A controversial development in the world of youth sports is taking place in West Virginia, as Chill Boxing, a local boxing promoter, plans an event featuring children's boxing. Titled the "Boone County Showdown," the event will take place in Madison, WV, with a headline match between nine-year-old boxers Mason “The Viper” Maynard of Ashland, KY, and Landon “Pitbull” Vandyke of Richlands, VA, both of whom weigh no more than 68 pounds.

Controversial Promotional Poster for the Boone County Brawl, featuring 9-year old competitors Mason Maynard & Landon Vandyke
Controversial Promotional Poster for the Boone County Brawl, featuring 9-year old competitors Mason Maynard & Landon Vandyke

Chill Boxing Commends the Fearless Young Fighters

The event was publicized on Chill Boxing's Facebook page, celebrating the upcoming debut of these young boxers.

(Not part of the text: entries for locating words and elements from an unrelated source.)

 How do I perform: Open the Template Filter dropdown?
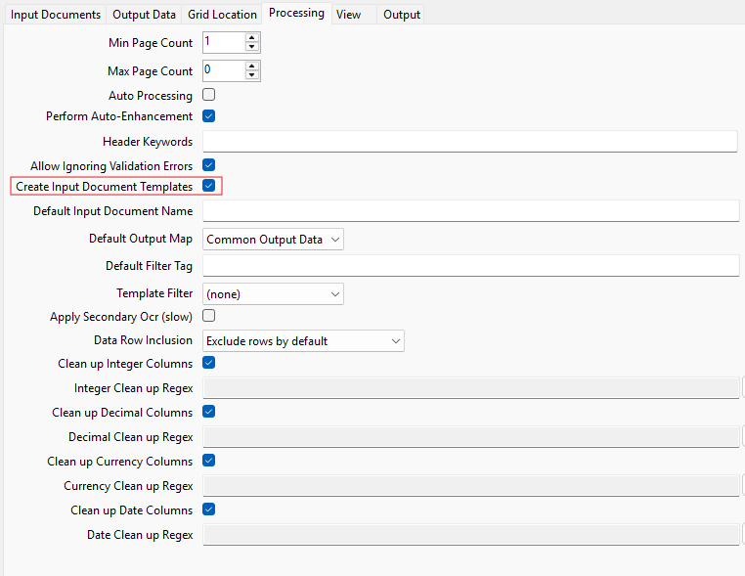[273, 293]
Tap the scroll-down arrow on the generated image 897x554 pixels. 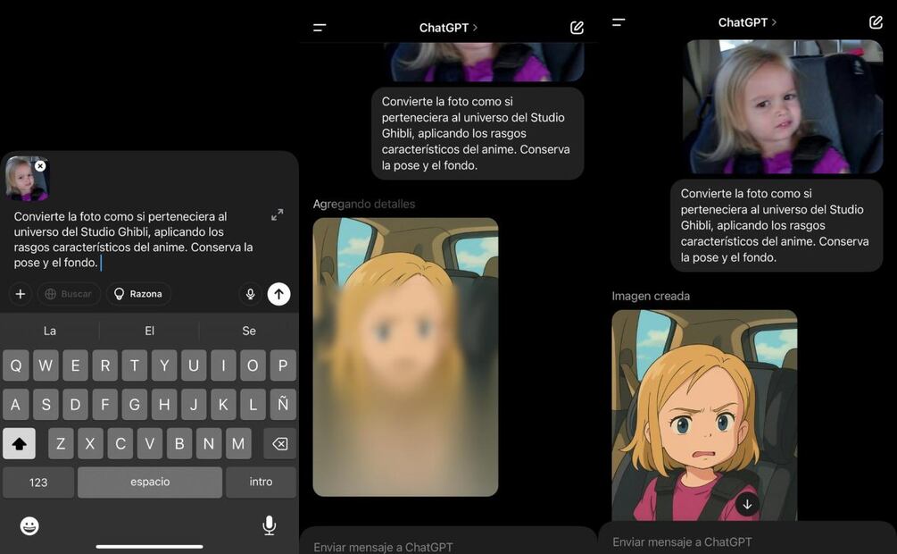point(747,505)
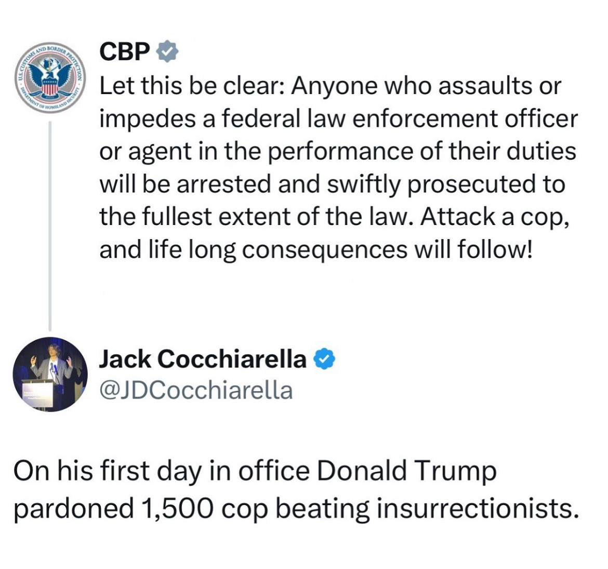
Task: Select the vertical thread connector line
Action: tap(50, 226)
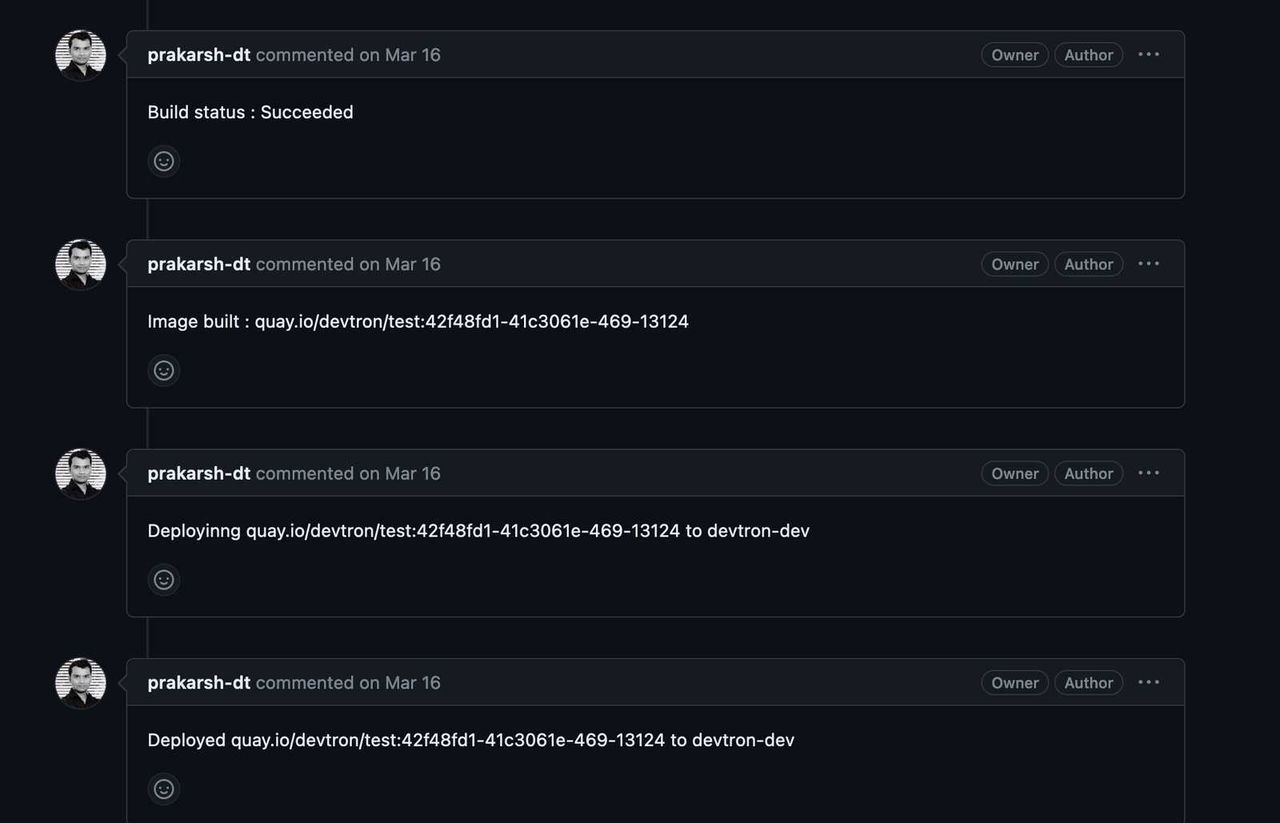Screen dimensions: 1280x823
Task: Click prakarsh-dt's avatar on the first comment
Action: [80, 54]
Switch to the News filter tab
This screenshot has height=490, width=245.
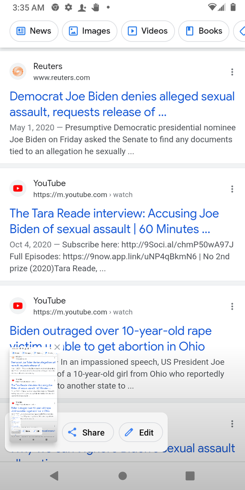(34, 31)
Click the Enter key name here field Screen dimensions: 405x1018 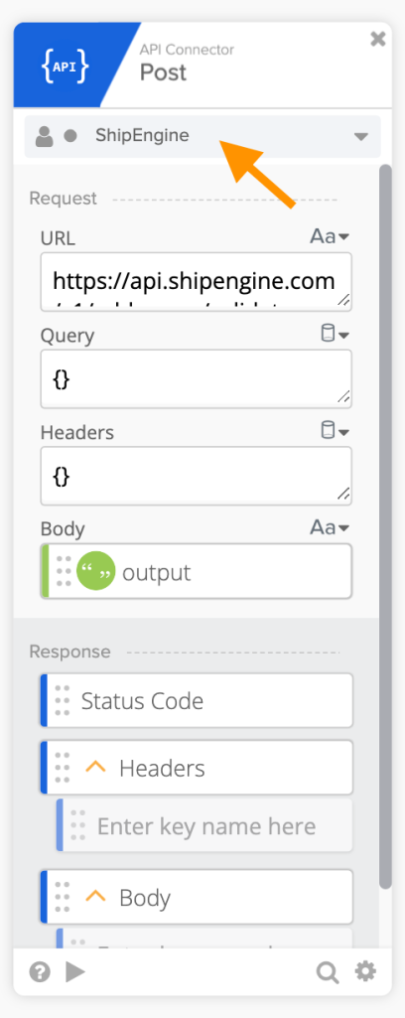pos(204,826)

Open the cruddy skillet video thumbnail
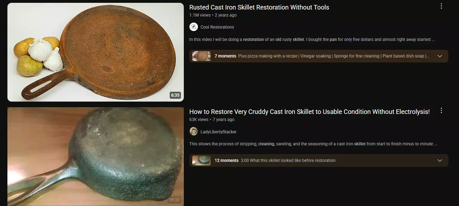click(x=96, y=157)
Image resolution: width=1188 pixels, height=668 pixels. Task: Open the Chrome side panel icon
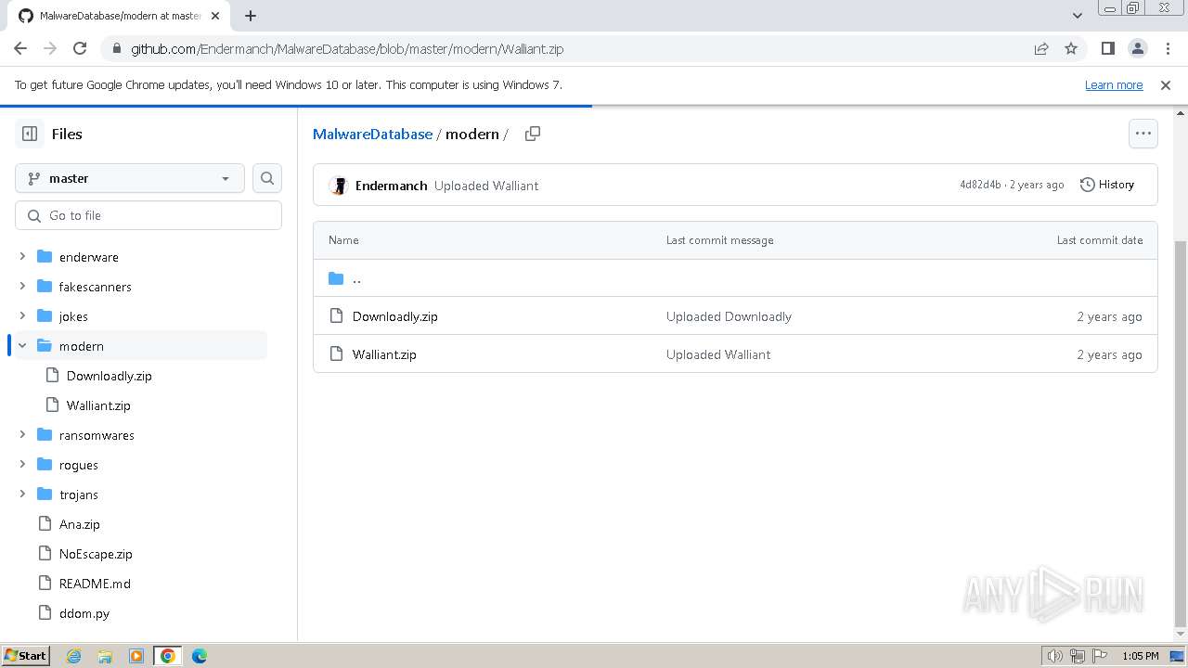(x=1107, y=48)
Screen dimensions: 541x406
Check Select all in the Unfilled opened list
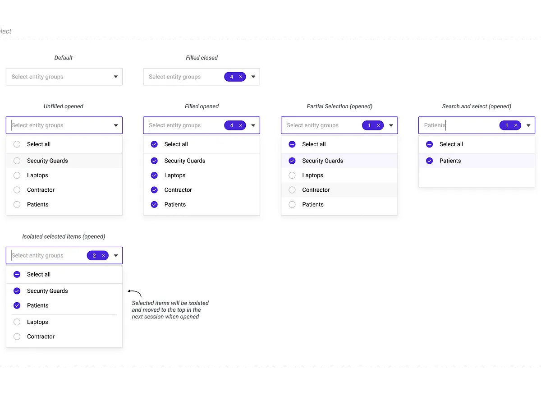click(x=17, y=144)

“Our BOUT ANNOUNCEMENT reveals two brave nine-year-olds who are venturing into the ring for their debut match, with a 68lb weight limit. Mason 'The Viper' Maynard, hailing from Ashland, KY, trains under Charlie Hanshaw, while Landon 'Pitbull' Vandyke, tutored by Coy Witt, is from Richlands, VA. We salute the young warriors who dare to step into the ring, as these bouts often promise thrilling action. Tickets for the Boone County Showdown are available at Watch the event live at This event is regulated by USA Boxing."

Claims of Child Boxing Safety over Football and Wrestling

The Facebook announcement sparked a discussion, with several commenters highlighting the safety record of amateur and youth boxing compared to other contact sports like football and wrestling.

“Regarding boxing safety, the focus here is on the competitive aspect, as injuries in recreational boxing are usually minor and mostly limited to the hand or wrist. Athletes and their parents need to understand that Amateur boxing is not only heavily regulated, but according to ROSPA [Royal Society for the Prevention of Accidents] and the NSC [National Safety Council], it is the safest contact sport. It results in fewer injuries compared to high school football, wrestling, soccer, hockey, rugby etc. Amateur boxing is the 75th least dangerous sport out of 100 in ROSPA's ranking and according to a 1996 NSC report, it is the 23rd on its list of injury-causing sports. ROSPA and the NSC even rank amateur boxing safer than gymnastics, in-line skating, equestrian sports, motorcycle racing, scuba diving, sky-diving, and mountaineering."

Pediatricians Disagree on Safety Claims

However, the Canadian Pediatric Society presents a contrasting viewpoint.

"We endorse active participation in sport and recreational activities by children and adolescents, but we don't consider boxing a safe choice. We suggest young individuals engage in sports where the primary aim is not intentional head blows. Amateur boxers are at severe risk of facial and brain injuries, including concussions. Children's brains are more susceptible to concussions, and their recovery period is longer than adults'. Even though amateur boxers use protective gear, no evidence suggests that head guards reduce concussion incidences. While all sports pose some injury risks, boxing is particularly dangerous because athletes get points for intentional, powerful hits to their opponent's head. Boxing Canada and USA Boxing do not track the number of participants or injury rates. However, Canadian Hospitals Injury Reporting and Prevention Program data show that, among all combat sports, boxing led to the most hospital admissions between 1990 and 2007. Of those admissions, 58 per cent were for facial fractures, and 25 per cent were for closed head injuries like concussions. The CPS and AAP strongly recommend health professionals dissuade their patients from participating in boxing, instead guiding them towards safer alternatives like swimming, tennis, basketball, and volleyball."